It’s hard to balance everything from work to household duties. Even when you are on the run you shouldn’t be sacrificing your health. There are plenty of healthy ways to fit nutrition into your schedule. Here are some tips for eating on the run!
1. Look at your schedule and think about the week to come. Try to plan ahead as much as possible and consider meal options that will be available.
2. Consider packing a healthy lunch or taking snacks with you to work, or even for when you are just doing errands. If you are hungry and have a healthy lunch or snack readily available, you’ll be less tempted to eat office junk food or get lunch from a fast food restaurant and be subjected to an array of unhealthy food options. Some suggestions for snacks include peanut butter and whole wheat crackers, carrots, fruit, nuts, trail mix, whole grain cereal, and granola bars.

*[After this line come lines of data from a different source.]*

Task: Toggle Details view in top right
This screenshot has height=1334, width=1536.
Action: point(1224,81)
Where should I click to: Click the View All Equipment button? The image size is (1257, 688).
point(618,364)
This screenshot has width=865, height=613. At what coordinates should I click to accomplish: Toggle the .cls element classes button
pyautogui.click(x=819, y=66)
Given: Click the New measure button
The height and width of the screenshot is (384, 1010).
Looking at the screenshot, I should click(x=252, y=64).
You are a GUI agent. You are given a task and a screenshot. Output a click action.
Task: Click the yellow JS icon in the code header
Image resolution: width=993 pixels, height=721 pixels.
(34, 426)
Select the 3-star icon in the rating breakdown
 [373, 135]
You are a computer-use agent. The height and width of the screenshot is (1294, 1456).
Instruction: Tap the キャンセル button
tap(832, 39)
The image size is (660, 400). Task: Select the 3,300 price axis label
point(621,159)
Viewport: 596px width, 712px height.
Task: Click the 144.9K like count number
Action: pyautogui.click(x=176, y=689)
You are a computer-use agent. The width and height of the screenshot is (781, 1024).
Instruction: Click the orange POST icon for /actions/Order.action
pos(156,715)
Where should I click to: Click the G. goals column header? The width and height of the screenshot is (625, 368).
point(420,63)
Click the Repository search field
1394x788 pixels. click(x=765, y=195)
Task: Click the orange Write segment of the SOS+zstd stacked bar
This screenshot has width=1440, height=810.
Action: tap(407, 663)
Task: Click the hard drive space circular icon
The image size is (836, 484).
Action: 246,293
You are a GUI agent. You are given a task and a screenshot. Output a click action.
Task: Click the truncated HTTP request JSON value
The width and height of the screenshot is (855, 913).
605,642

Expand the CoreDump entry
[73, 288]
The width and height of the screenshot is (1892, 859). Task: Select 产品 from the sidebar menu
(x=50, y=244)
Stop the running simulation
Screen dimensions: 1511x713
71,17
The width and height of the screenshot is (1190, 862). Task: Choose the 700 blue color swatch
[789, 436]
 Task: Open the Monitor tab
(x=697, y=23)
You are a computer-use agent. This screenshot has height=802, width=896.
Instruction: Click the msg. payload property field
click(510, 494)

3. If you will be eating at a restaurant during the week, most of them provide the nutrition facts either online or have copies inside the restaurant. If you frequently eat at a particular restaurant, you may want to consider printing out or picking up a menu and highlighting the healthier options.
4. Take time to look over the menu. Choose items that have less fat and calories, which can be indicated by baked, braised, broiled, grilled, poached, roasted, and steamed. Avoid terms such as batter-fried, pan-fried, buttered, creamed, crispy, and breaded as these items typically have more fat and calories.
5. Order the regular-size portion and avoid mega-sized servings, as they will typically give you more food and calories than you need. If you do want the larger meal option, eat only half and save the rest for another meal.
6. Make sure to always eat breakfast. This is the most important meal of the day and jumpstarts your metabolism. Start the day off right with eggs and whole wheat toast or a bowl of oatmeal. Plan for just 10 minutes in the morning for a healthy breakfast!
7. Grab lunch or dinner at your supermarket deli. This is a fresh and nutritious alternative to fast food. Order a whole wheat turkey sandwich or fill up a to-go container at the salad bar.